Collected data entries:
--

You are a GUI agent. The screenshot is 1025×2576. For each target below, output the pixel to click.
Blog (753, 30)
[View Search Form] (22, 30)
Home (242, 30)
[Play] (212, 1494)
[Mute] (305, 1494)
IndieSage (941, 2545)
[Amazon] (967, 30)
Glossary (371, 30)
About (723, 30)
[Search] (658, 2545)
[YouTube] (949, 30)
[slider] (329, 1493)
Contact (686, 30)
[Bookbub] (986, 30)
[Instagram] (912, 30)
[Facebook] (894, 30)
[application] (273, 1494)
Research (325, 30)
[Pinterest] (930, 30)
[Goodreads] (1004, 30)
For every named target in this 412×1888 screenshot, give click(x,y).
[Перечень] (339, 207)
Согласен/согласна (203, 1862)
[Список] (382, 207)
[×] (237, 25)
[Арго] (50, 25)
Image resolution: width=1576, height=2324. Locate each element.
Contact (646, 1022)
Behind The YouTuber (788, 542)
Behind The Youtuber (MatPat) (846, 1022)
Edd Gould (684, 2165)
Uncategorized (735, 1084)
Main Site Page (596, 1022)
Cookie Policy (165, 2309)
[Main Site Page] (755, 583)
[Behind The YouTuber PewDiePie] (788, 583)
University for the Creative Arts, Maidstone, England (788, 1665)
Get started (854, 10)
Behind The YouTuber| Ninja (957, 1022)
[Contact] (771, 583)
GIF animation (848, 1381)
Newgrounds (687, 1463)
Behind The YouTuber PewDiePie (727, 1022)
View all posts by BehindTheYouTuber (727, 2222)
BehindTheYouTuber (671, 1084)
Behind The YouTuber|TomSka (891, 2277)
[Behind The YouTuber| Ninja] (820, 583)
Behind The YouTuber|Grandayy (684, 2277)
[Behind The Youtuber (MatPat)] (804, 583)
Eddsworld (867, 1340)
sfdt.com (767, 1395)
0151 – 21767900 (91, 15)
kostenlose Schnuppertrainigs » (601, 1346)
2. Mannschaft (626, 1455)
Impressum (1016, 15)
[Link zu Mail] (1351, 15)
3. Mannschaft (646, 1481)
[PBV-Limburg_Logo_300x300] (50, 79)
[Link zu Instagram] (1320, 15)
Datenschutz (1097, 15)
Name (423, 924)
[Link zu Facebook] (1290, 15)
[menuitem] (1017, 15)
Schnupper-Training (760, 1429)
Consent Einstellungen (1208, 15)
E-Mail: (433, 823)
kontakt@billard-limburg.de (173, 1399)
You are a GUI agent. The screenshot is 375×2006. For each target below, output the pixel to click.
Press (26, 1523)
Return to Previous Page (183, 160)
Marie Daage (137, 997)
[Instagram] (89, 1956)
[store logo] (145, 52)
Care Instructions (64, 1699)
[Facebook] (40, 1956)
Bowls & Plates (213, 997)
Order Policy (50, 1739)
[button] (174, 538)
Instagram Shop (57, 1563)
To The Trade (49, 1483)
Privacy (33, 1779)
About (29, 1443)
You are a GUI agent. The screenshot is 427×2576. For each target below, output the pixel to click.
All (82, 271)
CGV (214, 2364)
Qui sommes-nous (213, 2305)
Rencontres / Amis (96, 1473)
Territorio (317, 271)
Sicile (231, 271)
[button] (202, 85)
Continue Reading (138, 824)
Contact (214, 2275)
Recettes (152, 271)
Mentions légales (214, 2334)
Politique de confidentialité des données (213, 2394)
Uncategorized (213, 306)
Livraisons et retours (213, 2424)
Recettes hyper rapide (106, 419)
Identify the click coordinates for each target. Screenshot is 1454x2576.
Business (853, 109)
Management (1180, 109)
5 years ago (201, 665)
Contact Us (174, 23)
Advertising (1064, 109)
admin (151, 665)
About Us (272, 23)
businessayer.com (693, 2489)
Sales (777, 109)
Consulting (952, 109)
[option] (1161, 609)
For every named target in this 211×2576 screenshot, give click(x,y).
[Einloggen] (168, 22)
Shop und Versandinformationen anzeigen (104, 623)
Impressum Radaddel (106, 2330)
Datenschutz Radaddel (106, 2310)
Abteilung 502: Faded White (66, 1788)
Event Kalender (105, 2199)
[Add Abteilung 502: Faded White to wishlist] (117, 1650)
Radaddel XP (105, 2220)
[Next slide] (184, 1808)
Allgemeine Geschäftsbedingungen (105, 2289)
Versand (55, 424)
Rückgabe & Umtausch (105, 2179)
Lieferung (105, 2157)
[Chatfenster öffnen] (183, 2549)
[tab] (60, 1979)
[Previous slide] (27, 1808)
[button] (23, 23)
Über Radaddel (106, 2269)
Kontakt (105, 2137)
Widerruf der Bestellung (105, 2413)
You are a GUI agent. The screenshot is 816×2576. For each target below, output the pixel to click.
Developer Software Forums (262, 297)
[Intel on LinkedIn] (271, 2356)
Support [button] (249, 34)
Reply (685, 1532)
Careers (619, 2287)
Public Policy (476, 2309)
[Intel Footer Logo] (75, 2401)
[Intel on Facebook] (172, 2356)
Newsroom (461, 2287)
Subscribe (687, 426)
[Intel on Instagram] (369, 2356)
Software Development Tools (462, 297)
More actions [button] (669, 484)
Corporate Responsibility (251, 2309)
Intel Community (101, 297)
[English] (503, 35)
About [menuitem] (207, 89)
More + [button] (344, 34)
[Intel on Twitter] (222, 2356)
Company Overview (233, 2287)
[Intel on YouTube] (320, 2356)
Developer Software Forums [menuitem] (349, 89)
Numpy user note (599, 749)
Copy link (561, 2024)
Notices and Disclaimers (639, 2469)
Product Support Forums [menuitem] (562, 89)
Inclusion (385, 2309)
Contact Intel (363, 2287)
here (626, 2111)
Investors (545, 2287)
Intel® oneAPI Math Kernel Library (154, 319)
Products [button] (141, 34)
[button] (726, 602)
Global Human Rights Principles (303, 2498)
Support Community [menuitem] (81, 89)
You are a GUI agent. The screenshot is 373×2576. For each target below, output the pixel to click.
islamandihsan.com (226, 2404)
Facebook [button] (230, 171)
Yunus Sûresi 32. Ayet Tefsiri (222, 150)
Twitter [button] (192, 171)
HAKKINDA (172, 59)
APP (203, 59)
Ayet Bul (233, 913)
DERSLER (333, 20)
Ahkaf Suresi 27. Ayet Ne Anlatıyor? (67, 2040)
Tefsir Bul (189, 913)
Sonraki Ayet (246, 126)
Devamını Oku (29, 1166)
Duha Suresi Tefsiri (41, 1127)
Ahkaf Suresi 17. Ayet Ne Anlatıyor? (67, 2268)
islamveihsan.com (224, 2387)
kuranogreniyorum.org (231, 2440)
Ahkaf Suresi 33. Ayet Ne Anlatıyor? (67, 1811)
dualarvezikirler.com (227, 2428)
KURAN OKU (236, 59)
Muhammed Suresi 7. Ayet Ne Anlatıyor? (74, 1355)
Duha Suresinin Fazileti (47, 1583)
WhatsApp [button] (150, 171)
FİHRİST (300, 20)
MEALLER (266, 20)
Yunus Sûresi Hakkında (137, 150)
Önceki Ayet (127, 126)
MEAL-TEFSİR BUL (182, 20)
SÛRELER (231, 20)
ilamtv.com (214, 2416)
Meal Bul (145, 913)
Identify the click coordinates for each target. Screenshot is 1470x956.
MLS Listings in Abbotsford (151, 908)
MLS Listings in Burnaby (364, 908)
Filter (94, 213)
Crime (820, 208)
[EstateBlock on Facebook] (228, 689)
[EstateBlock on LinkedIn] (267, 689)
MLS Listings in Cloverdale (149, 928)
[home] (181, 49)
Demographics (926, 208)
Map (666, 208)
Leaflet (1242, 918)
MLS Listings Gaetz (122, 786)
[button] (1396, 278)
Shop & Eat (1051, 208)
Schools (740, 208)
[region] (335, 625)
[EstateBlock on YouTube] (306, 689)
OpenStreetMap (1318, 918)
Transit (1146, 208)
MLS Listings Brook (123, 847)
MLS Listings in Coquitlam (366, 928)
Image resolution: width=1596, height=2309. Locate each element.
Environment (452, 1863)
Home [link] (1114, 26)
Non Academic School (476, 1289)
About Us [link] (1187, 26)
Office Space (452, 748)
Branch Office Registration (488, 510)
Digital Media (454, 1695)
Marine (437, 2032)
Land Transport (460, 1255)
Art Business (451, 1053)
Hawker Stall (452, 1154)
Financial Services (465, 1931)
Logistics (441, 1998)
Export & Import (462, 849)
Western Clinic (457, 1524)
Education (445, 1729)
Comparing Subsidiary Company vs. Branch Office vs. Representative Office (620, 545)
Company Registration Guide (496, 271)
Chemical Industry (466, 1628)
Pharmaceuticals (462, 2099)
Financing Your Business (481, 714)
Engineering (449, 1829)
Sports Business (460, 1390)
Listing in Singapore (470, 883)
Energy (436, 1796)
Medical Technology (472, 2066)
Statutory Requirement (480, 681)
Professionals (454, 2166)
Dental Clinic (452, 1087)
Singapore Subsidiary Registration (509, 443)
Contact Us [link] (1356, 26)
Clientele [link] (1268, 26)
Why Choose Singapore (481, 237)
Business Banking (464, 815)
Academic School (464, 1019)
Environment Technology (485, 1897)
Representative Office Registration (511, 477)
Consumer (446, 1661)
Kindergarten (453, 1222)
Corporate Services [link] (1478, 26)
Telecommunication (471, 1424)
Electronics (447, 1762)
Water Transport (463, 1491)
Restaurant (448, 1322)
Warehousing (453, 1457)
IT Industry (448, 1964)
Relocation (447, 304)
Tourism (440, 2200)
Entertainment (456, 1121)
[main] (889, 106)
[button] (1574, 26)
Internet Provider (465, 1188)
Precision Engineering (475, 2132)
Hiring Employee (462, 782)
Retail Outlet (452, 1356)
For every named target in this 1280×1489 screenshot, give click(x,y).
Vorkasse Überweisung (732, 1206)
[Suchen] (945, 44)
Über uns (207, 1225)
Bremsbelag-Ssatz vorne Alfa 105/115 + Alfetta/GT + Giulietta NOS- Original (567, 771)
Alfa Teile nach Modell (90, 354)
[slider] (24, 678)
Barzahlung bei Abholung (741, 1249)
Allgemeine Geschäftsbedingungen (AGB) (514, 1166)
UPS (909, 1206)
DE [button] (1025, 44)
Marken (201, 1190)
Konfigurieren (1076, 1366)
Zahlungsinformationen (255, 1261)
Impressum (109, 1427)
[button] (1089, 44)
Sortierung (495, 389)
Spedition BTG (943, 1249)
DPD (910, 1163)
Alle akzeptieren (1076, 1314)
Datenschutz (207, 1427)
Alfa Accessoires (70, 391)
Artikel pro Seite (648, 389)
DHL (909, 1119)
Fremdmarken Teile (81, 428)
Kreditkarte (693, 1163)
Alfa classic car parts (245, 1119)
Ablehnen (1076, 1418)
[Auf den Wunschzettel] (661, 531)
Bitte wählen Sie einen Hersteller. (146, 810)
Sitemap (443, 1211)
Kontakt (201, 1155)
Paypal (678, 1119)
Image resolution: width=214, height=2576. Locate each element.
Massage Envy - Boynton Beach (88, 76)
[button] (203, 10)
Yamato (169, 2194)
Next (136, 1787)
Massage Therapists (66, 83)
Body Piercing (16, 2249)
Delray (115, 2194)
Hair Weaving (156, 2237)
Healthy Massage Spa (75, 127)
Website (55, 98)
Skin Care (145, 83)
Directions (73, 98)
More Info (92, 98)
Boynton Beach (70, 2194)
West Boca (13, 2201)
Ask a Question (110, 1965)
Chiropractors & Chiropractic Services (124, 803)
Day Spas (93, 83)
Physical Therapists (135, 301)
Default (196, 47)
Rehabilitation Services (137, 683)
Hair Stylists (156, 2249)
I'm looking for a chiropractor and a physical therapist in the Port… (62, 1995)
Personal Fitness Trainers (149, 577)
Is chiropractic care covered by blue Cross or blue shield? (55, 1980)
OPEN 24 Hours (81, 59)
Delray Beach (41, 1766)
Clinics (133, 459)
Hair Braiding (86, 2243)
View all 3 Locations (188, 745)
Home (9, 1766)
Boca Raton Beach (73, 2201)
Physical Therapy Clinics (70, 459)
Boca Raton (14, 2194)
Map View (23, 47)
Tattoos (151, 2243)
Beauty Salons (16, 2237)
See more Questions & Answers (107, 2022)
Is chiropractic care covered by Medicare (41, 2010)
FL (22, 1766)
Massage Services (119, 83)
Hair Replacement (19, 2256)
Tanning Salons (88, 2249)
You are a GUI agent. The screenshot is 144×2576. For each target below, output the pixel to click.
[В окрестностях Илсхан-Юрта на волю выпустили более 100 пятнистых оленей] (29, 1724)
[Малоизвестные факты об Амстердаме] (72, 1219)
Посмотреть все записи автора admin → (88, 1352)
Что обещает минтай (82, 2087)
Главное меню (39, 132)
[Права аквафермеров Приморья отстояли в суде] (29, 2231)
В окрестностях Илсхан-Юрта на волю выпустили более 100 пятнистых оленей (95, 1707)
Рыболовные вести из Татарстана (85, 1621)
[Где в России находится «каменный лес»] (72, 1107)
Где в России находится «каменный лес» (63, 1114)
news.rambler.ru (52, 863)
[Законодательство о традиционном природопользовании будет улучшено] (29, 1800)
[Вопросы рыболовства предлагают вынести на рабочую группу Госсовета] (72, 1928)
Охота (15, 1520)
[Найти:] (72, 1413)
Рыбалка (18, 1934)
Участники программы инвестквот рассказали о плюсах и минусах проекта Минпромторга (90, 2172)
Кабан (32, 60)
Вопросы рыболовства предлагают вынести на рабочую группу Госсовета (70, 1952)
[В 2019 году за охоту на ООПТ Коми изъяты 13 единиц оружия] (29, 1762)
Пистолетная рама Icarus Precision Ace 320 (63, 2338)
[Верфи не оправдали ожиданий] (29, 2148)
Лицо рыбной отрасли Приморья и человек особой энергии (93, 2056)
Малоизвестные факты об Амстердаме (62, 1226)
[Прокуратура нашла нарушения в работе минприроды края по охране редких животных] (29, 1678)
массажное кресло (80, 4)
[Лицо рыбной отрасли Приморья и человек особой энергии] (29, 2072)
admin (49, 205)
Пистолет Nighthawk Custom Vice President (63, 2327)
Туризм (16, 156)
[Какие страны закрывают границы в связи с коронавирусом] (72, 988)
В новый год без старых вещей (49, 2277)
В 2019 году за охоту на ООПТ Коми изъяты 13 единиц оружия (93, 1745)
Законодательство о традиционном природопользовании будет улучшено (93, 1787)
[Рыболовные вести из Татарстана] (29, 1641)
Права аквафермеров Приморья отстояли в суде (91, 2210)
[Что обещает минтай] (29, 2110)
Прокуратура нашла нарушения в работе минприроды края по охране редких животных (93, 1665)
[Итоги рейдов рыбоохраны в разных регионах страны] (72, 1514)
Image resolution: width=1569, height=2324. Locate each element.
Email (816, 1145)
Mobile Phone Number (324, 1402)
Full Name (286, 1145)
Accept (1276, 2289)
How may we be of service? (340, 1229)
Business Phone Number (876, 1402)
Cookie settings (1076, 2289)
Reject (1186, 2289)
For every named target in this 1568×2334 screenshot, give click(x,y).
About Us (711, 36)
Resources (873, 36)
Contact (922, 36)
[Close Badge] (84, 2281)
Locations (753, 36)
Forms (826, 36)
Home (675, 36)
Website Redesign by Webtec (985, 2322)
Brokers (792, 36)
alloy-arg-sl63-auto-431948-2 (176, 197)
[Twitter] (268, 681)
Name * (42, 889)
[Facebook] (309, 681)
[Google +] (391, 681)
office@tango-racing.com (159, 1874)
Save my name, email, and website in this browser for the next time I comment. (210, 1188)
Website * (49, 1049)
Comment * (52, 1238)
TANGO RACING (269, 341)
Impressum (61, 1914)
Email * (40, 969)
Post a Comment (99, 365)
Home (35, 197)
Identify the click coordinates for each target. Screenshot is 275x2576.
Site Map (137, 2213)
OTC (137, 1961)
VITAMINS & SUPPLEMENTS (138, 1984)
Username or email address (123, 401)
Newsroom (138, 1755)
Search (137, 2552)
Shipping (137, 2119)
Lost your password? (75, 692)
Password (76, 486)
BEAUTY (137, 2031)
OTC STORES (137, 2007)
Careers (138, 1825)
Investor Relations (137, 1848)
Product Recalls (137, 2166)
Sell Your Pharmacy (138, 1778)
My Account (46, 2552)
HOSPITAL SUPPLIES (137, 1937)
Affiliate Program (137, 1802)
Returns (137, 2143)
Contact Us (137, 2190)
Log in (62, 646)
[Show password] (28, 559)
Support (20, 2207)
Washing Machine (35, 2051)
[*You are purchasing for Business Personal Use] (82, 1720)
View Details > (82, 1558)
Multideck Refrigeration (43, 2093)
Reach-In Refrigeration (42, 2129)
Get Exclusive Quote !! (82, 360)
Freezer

--

Task to complete: After locating the line with "Continue Reading (138, 824)" above, return that line and every later line through the one with "[button] (23, 23)", word for word and with nothing else.

Problem solution:
Continue Reading (138, 824)
Contact (214, 2275)
Recettes (152, 271)
Mentions légales (214, 2334)
Politique de confidentialité des données (213, 2394)
Uncategorized (213, 306)
Livraisons et retours (213, 2424)
Recettes hyper rapide (106, 419)
Identify the click coordinates for each target. Screenshot is 1454x2576.
Business (853, 109)
Management (1180, 109)
5 years ago (201, 665)
Contact Us (174, 23)
Advertising (1064, 109)
admin (151, 665)
About Us (272, 23)
businessayer.com (693, 2489)
Sales (777, 109)
Consulting (952, 109)
[option] (1161, 609)
For every named target in this 211×2576 screenshot, give click(x,y).
[Einloggen] (168, 22)
Shop und Versandinformationen anzeigen (104, 623)
Impressum Radaddel (106, 2330)
Datenschutz Radaddel (106, 2310)
Abteilung 502: Faded White (66, 1788)
Event Kalender (105, 2199)
[Add Abteilung 502: Faded White to wishlist] (117, 1650)
Radaddel XP (105, 2220)
[Next slide] (184, 1808)
Allgemeine Geschäftsbedingungen (105, 2289)
Versand (55, 424)
Rückgabe & Umtausch (105, 2179)
Lieferung (105, 2157)
[Chatfenster öffnen] (183, 2549)
[tab] (60, 1979)
[Previous slide] (27, 1808)
[button] (23, 23)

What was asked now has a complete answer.